Une histoire d’amour. Ludo a 10 ans lorsqu’il tombe éperdument amoureux de la jolie Lila, aristocrate polonaise. Elle sera le seul amour de sa vie.
Ludo est élevé par un oncle un peu excentrique qui fabrique des cerfs-volants surprenants, des cerfs-volants pas comme les autres, des cerfs-volants qui tout au long de ce livre seront symbole de liberté.

Je commençais cependant à m’éveiller à l’idée qu’il ne suffisait pas d’aimer mais qu’il fallait aussi apprendre à aimer et me rappelai le conseil de mon oncle Ambroise, celui de « tenir fermement le bout de la ficelle pour empêcher son cerf-volant d’aller se perdre dans la poursuite du bleu. »

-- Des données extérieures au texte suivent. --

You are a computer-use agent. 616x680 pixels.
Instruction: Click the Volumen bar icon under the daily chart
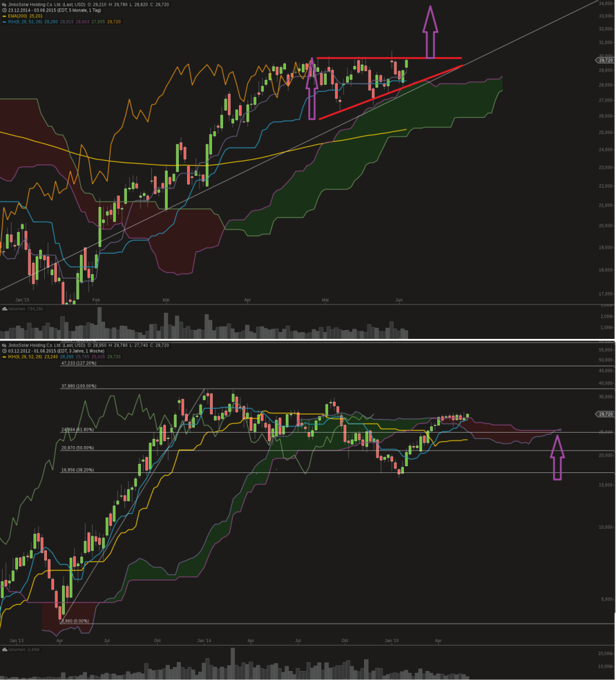(x=4, y=308)
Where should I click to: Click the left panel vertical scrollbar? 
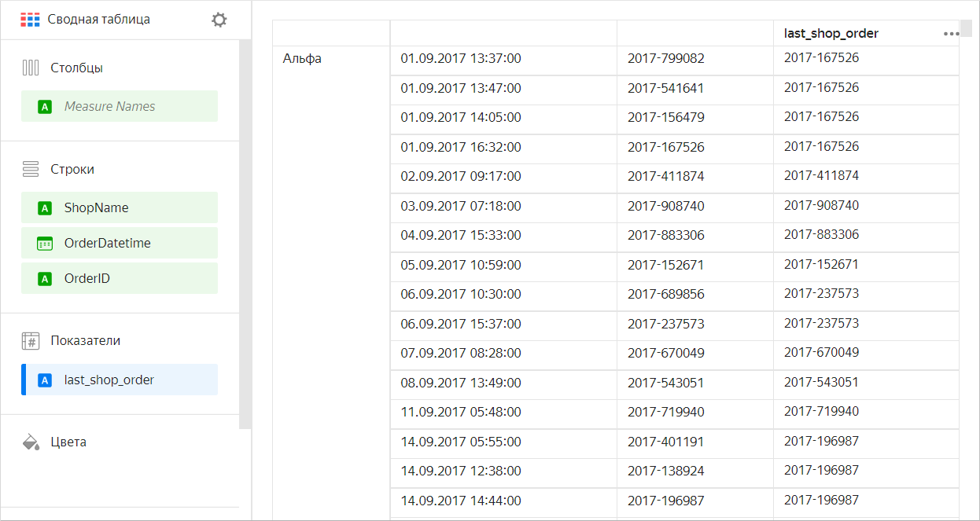pyautogui.click(x=245, y=236)
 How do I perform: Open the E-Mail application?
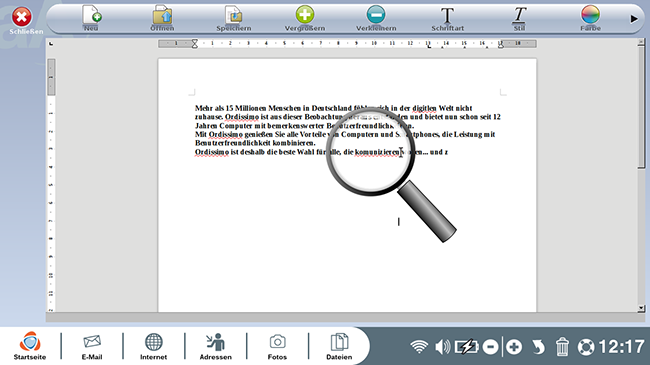(92, 346)
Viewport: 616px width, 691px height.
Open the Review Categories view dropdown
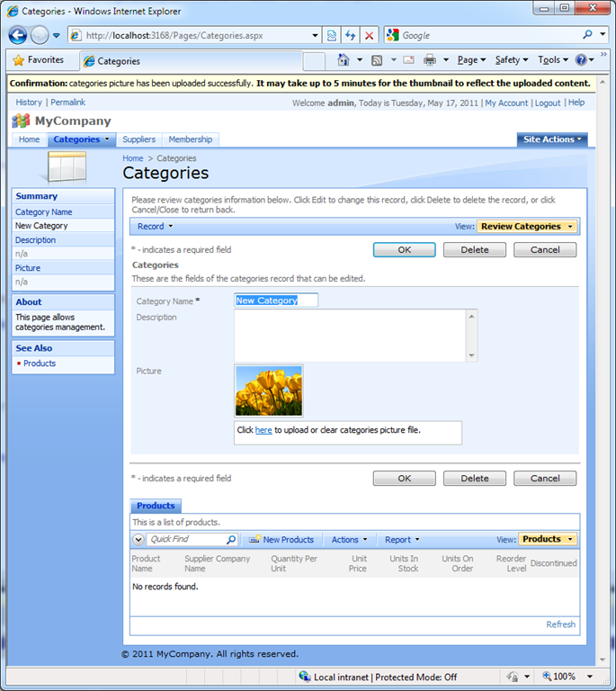point(527,227)
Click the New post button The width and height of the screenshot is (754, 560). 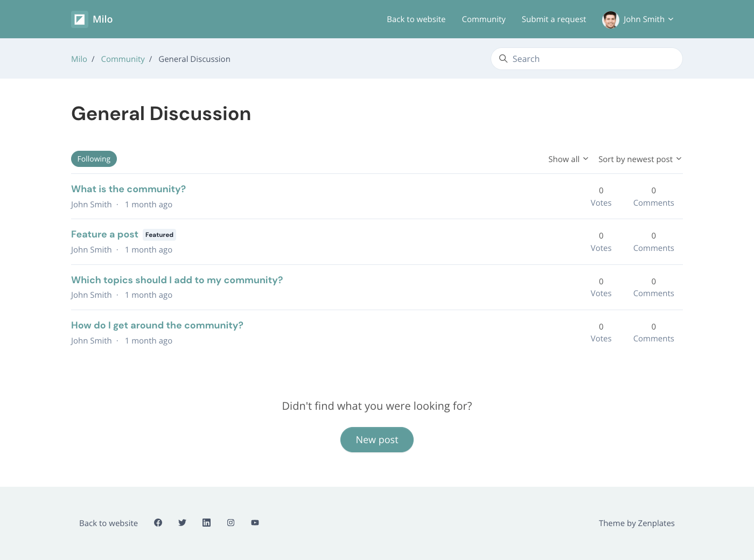[x=376, y=440]
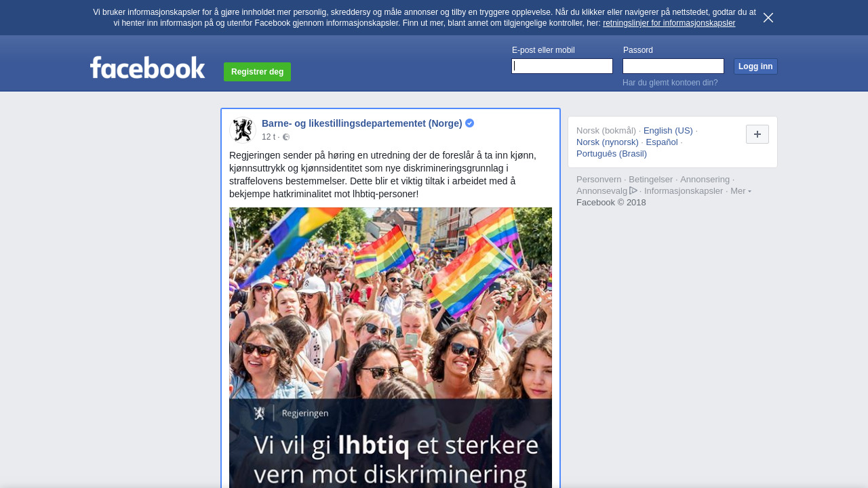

Car enfin, derrière cette histoire d’amour, Romain Gary nous fait revivre la guerre, la Seconde Guerre mondiale. Vue par l’auteur, cette guerre, ce n’est pas les bons contre les méchants. C’est la défense de valeurs humaines, la lutte contre l’injustice, contre l’absurde.

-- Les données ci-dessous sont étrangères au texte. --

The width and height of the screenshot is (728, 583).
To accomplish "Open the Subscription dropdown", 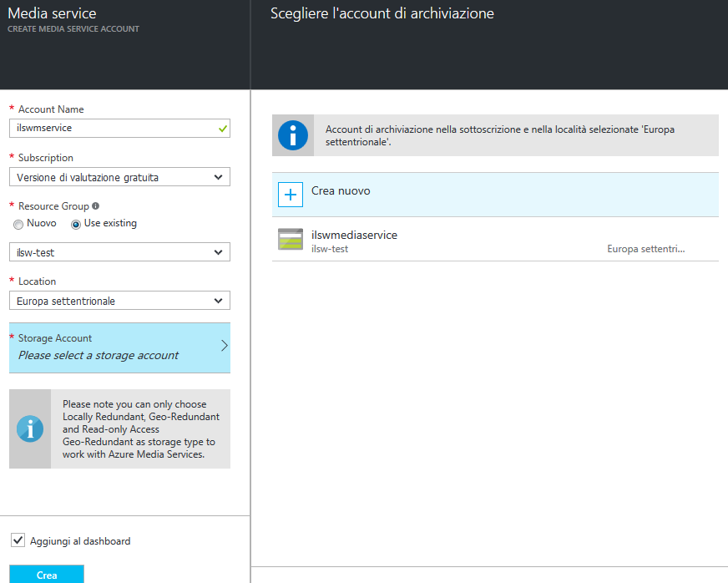I will tap(119, 177).
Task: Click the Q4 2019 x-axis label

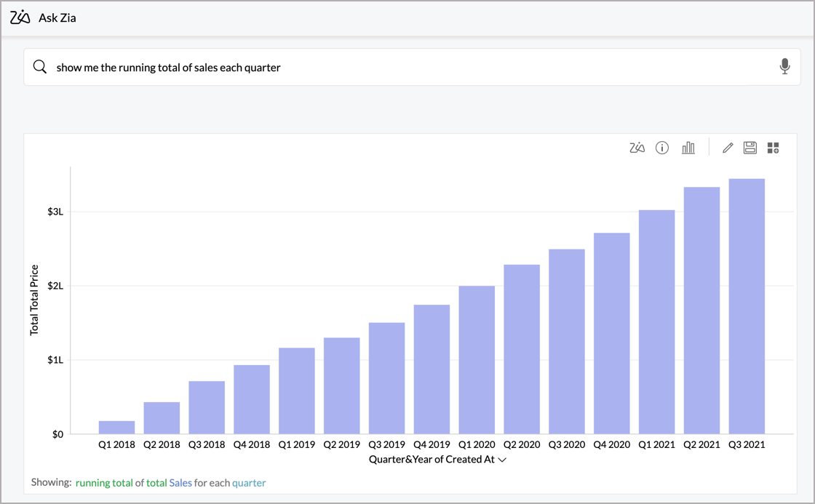Action: point(432,444)
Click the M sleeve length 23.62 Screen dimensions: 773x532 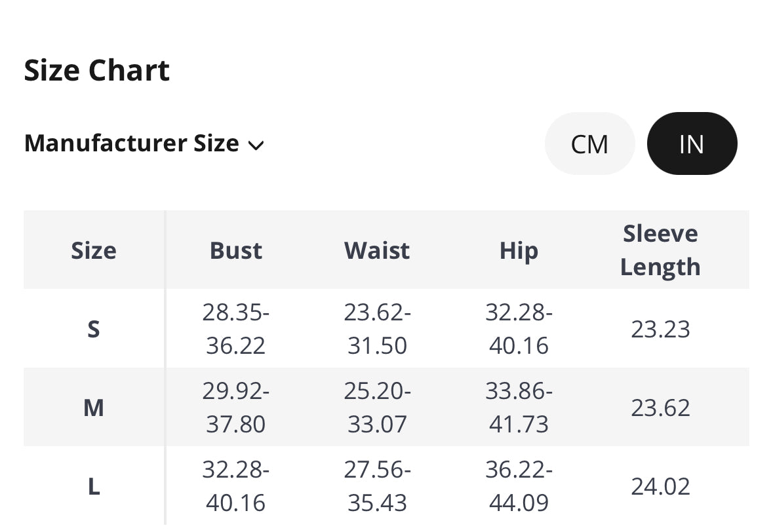(x=660, y=408)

Et si le nazisme n’était pas une monstruosité inhumaine ? S’il était humain ? S’il était un aveu, une vérité cachée, refoulée, camouflée, niée, tapie au fond de nous-mêmes, mais qui finit toujours par resurgir ? Les Allemands, bien sûr, oui, les Allemands… C’est leur tour, dans l’histoire, et voilà tout. On verra bien, après la guerre, une fois l’Allemagne vaincue et le nazisme enfui ou enfoui, si d’autres peuples, en Europe, en Asie, en Afrique, en Amérique, ne viendront pas prendre la relève.

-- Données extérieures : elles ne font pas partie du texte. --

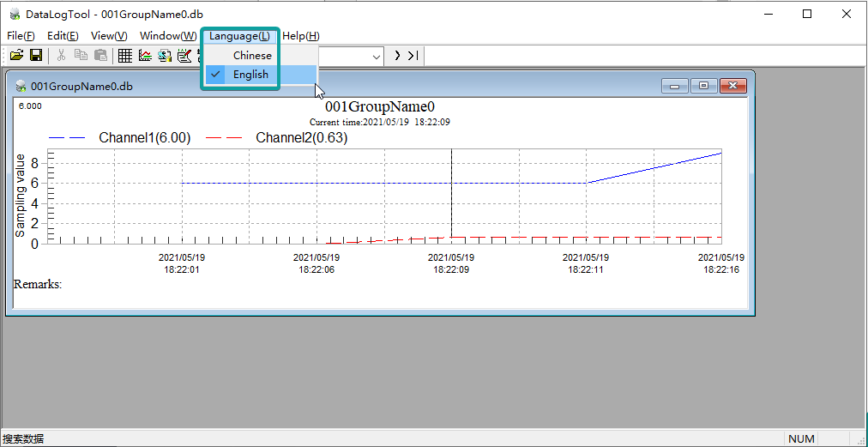The height and width of the screenshot is (447, 868).
Task: Click the Cut scissors icon
Action: 61,56
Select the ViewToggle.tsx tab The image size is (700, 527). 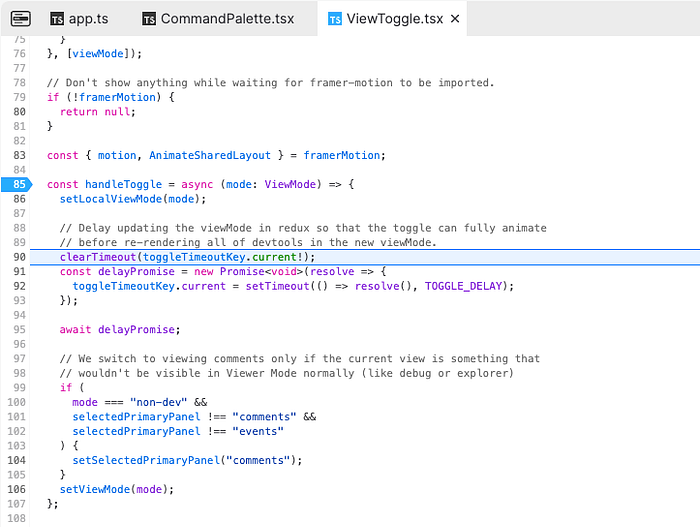point(396,19)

Je reconnais ne pas avoir saisi tout de suite la portée de ce récit. De prime abord, je n’y ai vu que le romantisme aberrant trimballé par ce jeune homme candide devant une gamine antipathique voire horripilante. Mais Ludo, c’est de l’espoir.  Ludo, c’est le représentant d’une tolérance oubliée en ces temps noircis par la peur. Et par delà le nazisme, par delà les différences de classe sociale, par delà l’horreur, Ludo restera fidèle à son amour, fidèle à ses valeurs portées si haut par l’oncle pas si déconnecté que ça…
Et puis, Romain Gary, c’est aussi une plume, une vraie plume entre poésie, fantaisie et clairvoyance.
Le lire.

Editions Gallimard (1980)
369 pages


L’AUTEUR

Romain Gary, de son vrai nom Roman Kacew, est un romancier français originaire de Pologne septentrionale, unique double lauréat du Prix Goncourt.
Engagé dans les Forces Aériennes Françaises Libres, durant la Seconde Guerre mondiale, Roman prend le pseudonyme de Gary comme nom de résistant. Décoré commandeur de la Légion d'honneur à la fin de la guerre, il embrasse la carrière diplomatique en 1945. Cette même année, paraît son premier roman L'Education européenne. Pendant sa carrière diplomatique, il écrit de nombreuses œuvres, dont le roman Les racines du ciel, pour lequel il reçoit le Prix Goncourt en 1956. Il quitte le Quai d'Orsay en 1961.
Désireux de surprendre et se renouveler, Romain Gary utilise, tôt dans sa carrière littéraire, des pseudonymes. Ainsi, publie-t-il L'Homme à la colombe, sous le nom de Fosco Sinibaldi, en 1958. Dans les années 1970, il utilise à la fois les noms de Romain Gary, de Shatan Bogat et d'Emile Ajar.
Las d'être la cible de critiques le considérant réactionnaire, du fait de son passé de diplomate gaulliste, il invente une écriture vive et drôle, à rattacher au courant post-moderniste, sous le nom de plume d'Emile Ajar. Son cousin Paul Pawlovic prête corps à cette allégorie et, en 1975, reçoit le Prix Goncourt pour La Vie devant soi. La supercherie est révélée par Romain Gary dans son œuvre posthume Vie et mort d'Emile Ajar.